▶ _TASK DIRECTIONS_
Repeat the records below exactly.

Start of THE INPUT

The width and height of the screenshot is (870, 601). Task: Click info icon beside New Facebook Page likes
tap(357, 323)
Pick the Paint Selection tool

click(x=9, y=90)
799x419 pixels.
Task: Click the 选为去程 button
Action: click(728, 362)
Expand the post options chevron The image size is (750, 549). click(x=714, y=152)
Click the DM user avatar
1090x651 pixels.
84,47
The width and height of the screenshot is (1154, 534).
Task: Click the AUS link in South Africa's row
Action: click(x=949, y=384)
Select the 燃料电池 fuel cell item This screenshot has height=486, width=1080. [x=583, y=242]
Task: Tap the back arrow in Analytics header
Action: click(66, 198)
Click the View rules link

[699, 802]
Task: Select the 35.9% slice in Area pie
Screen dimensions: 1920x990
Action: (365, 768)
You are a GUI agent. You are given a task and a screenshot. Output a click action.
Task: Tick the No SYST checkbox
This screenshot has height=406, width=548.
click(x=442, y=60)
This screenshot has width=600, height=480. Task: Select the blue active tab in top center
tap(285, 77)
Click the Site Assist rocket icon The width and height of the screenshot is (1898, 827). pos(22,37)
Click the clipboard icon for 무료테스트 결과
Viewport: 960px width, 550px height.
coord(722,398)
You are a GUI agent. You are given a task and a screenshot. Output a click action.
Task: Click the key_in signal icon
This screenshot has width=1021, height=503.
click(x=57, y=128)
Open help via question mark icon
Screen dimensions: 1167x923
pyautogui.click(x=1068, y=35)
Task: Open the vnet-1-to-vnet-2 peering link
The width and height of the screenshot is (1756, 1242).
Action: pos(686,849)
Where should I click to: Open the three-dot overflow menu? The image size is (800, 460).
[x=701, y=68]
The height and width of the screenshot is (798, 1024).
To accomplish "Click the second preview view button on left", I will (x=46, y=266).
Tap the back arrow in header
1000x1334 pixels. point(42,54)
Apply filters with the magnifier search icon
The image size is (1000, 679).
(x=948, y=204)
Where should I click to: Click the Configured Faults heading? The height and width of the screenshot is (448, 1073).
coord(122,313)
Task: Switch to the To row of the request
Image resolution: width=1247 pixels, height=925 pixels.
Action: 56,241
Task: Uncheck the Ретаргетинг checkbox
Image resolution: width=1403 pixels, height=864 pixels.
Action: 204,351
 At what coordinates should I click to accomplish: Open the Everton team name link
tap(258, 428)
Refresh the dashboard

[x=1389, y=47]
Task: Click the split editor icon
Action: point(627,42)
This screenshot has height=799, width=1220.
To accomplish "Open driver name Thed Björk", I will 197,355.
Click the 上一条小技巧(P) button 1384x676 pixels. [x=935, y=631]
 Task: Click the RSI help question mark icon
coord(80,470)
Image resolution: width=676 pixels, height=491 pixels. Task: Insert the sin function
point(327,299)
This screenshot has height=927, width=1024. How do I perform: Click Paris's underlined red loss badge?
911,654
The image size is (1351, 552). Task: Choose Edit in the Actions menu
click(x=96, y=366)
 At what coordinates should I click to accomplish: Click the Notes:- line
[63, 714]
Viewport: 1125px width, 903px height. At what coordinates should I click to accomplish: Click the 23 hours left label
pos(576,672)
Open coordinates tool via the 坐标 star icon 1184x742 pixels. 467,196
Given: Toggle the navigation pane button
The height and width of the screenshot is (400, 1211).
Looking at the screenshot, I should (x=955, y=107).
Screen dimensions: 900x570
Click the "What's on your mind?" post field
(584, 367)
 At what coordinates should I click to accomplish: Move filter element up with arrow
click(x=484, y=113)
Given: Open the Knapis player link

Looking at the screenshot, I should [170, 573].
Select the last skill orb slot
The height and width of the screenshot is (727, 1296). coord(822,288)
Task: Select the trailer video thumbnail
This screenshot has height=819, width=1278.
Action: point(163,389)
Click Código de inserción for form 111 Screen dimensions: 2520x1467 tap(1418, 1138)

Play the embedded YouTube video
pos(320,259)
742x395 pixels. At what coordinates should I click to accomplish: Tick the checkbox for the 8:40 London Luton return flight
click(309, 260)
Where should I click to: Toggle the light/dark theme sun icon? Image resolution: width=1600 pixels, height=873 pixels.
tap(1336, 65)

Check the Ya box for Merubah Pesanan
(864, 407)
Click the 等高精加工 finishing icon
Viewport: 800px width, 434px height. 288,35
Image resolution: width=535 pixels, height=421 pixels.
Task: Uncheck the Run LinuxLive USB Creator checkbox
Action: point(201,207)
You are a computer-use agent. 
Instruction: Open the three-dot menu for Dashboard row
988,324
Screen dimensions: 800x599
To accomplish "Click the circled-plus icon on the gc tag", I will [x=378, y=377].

End of THE INPUT

▶ _RESPONSE AREA_
The width and height of the screenshot is (870, 601). Task: Click info icon beside New Facebook Page likes
tap(357, 323)
Pick the Paint Selection tool

click(x=9, y=90)
799x419 pixels.
Task: Click the 选为去程 button
Action: click(728, 362)
Expand the post options chevron The image size is (750, 549). click(x=714, y=152)
Click the DM user avatar
1090x651 pixels.
84,47
The width and height of the screenshot is (1154, 534).
Task: Click the AUS link in South Africa's row
Action: click(x=949, y=384)
Select the 燃料电池 fuel cell item This screenshot has height=486, width=1080. [x=583, y=242]
Task: Tap the back arrow in Analytics header
Action: click(66, 198)
Click the View rules link

[699, 802]
Task: Select the 35.9% slice in Area pie
Screen dimensions: 1920x990
Action: (365, 768)
You are a GUI agent. You are given a task and a screenshot. Output a click action.
Task: Tick the No SYST checkbox
This screenshot has height=406, width=548.
click(x=442, y=60)
This screenshot has width=600, height=480. Task: Select the blue active tab in top center
tap(285, 77)
Click the Site Assist rocket icon The width and height of the screenshot is (1898, 827). pos(22,37)
Click the clipboard icon for 무료테스트 결과
Viewport: 960px width, 550px height.
coord(722,398)
You are a GUI agent. You are given a task and a screenshot. Output a click action.
Task: Click the key_in signal icon
This screenshot has width=1021, height=503.
click(x=57, y=128)
Open help via question mark icon
Screen dimensions: 1167x923
pyautogui.click(x=1068, y=35)
Task: Open the vnet-1-to-vnet-2 peering link
The width and height of the screenshot is (1756, 1242).
Action: pos(686,849)
Where should I click to: Open the three-dot overflow menu? The image size is (800, 460).
[x=701, y=68]
The height and width of the screenshot is (798, 1024).
To accomplish "Click the second preview view button on left", I will (x=46, y=266).
Tap the back arrow in header
1000x1334 pixels. point(42,54)
Apply filters with the magnifier search icon
The image size is (1000, 679).
(x=948, y=204)
Where should I click to: Click the Configured Faults heading? The height and width of the screenshot is (448, 1073).
coord(122,313)
Task: Switch to the To row of the request
Image resolution: width=1247 pixels, height=925 pixels.
Action: 56,241
Task: Uncheck the Ретаргетинг checkbox
Image resolution: width=1403 pixels, height=864 pixels.
Action: 204,351
 At what coordinates should I click to accomplish: Open the Everton team name link
tap(258, 428)
Refresh the dashboard

[x=1389, y=47]
Task: Click the split editor icon
Action: point(627,42)
This screenshot has height=799, width=1220.
To accomplish "Open driver name Thed Björk", I will 197,355.
Click the 上一条小技巧(P) button 1384x676 pixels. [x=935, y=631]
 Task: Click the RSI help question mark icon
coord(80,470)
Image resolution: width=676 pixels, height=491 pixels. Task: Insert the sin function
point(327,299)
This screenshot has height=927, width=1024. How do I perform: Click Paris's underlined red loss badge?
911,654
The image size is (1351, 552). Task: Choose Edit in the Actions menu
click(x=96, y=366)
 At what coordinates should I click to accomplish: Click the Notes:- line
[63, 714]
Viewport: 1125px width, 903px height. At what coordinates should I click to accomplish: Click the 23 hours left label
pos(576,672)
Open coordinates tool via the 坐标 star icon 1184x742 pixels. 467,196
Given: Toggle the navigation pane button
The height and width of the screenshot is (400, 1211).
Looking at the screenshot, I should (x=955, y=107).
Screen dimensions: 900x570
Click the "What's on your mind?" post field
(584, 367)
 At what coordinates should I click to accomplish: Move filter element up with arrow
click(x=484, y=113)
Given: Open the Knapis player link

Looking at the screenshot, I should [170, 573].
Select the last skill orb slot
The height and width of the screenshot is (727, 1296). coord(822,288)
Task: Select the trailer video thumbnail
This screenshot has height=819, width=1278.
Action: point(163,389)
Click Código de inserción for form 111 Screen dimensions: 2520x1467 tap(1418, 1138)

Play the embedded YouTube video
pos(320,259)
742x395 pixels. At what coordinates should I click to accomplish: Tick the checkbox for the 8:40 London Luton return flight
click(309, 260)
Where should I click to: Toggle the light/dark theme sun icon? Image resolution: width=1600 pixels, height=873 pixels.
tap(1336, 65)

Check the Ya box for Merubah Pesanan
(864, 407)
Click the 等高精加工 finishing icon
Viewport: 800px width, 434px height. 288,35
Image resolution: width=535 pixels, height=421 pixels.
Task: Uncheck the Run LinuxLive USB Creator checkbox
Action: point(201,207)
You are a computer-use agent. 
Instruction: Open the three-dot menu for Dashboard row
988,324
Screen dimensions: 800x599
To accomplish "Click the circled-plus icon on the gc tag", I will [x=378, y=377].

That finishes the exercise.